Il fronte dei Balcani è interessato anche dal flusso migratorio, ma è un problema aperto come può essere la Libia?
“Nei Balcani rischiamo avvenga la stessa cosa che è successa in Belgio. Ci sono due Paesi, la Bosnia e Kosovo. Quest’ultimo ha circa 3 milioni di abitanti e ha più di 300 foreing fighters e sembra tutto tranquillo. In Bosnia è la stessa cosa. Non ci si chiede perché? È evidente che lì c’è una volontà di investire e di farlo sulle piaghe lasciate aperte dalla questione balcanica, di fare dei Balcani un hub per colpire Occidente ed Europa. È evidente e non aspetterei di occuparmene quando sarà troppo tardi. Daesh ha dedicato un video alla campagna acquisti nei Balcani, è stato prodotto in tutti i dialetti balcanici e inizia trattando la persecuzione dei musulmani nei Balcani e finendo con ‘Daesh è il riscatto di tutto questo’. Si è fatto un video così perchè è un terreno dove si pensa di possano trovare molti proseliti. L’Italia deve essere tra i paesi fondamentali ad aiutare i Balcani e tutta l’Europa deve occuparsene. Per questo abbiamo invitato non solo Paesi arabi ma anche i Balcani (all’assemblea parlamentare Nato, ndr)“.

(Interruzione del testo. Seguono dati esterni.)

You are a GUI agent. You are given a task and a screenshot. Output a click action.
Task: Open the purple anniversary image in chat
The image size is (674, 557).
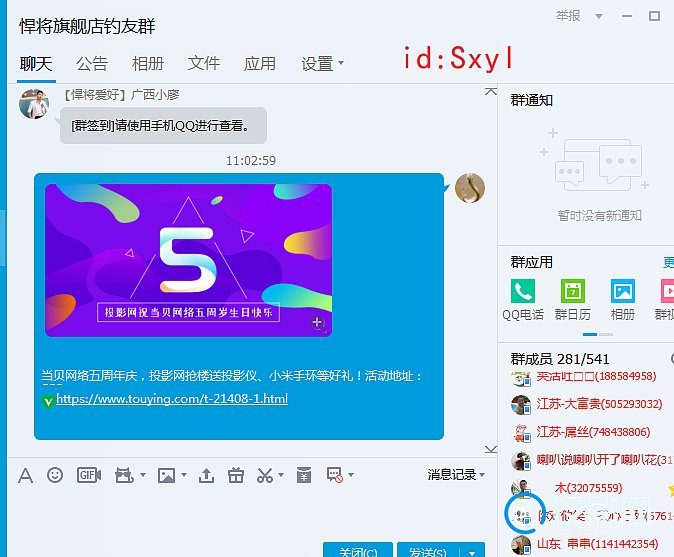tap(188, 260)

Per quanto riguarda le elezioni americane, restando in tema di Nato, quello che molti pensano è che la simpatia tra Putin e Trump, qualora quest’ultimo se dovesse vincere, porterebbe a una collaborazione anomala, ad uno sconvolgimento, partendo proprio dalla Nato, un elemento che non gradiscono entrambi.
“Questa cosa la vedo come una follia. Non solo per gli Stati Uniti, dove tra l’altro spero vinca la Clinton, ma anche per la Russia. Il terrorismo islamico c’è anche in Kazakhstan e in Cecenia. Tanti foreing fighters sono in Russia. A mio avviso si avrebbe bisogno di un dialogo per ripartire. Non possiamo accettare nè dalla Russia né dall’America che questo avvenga con la disgregazione dell’Europa, che ritengo sia la maggiore conquista dopo le guerre mondiali. Noi rischiamo di pagare un atteggiamento sbagliato in questa vicenda. Io sono per far valere le esigenze europee. La mia idea è di rilanciare un’idea di Occidente nel dialogo e nel rispetto, visto che in questo momento non è sempre così”.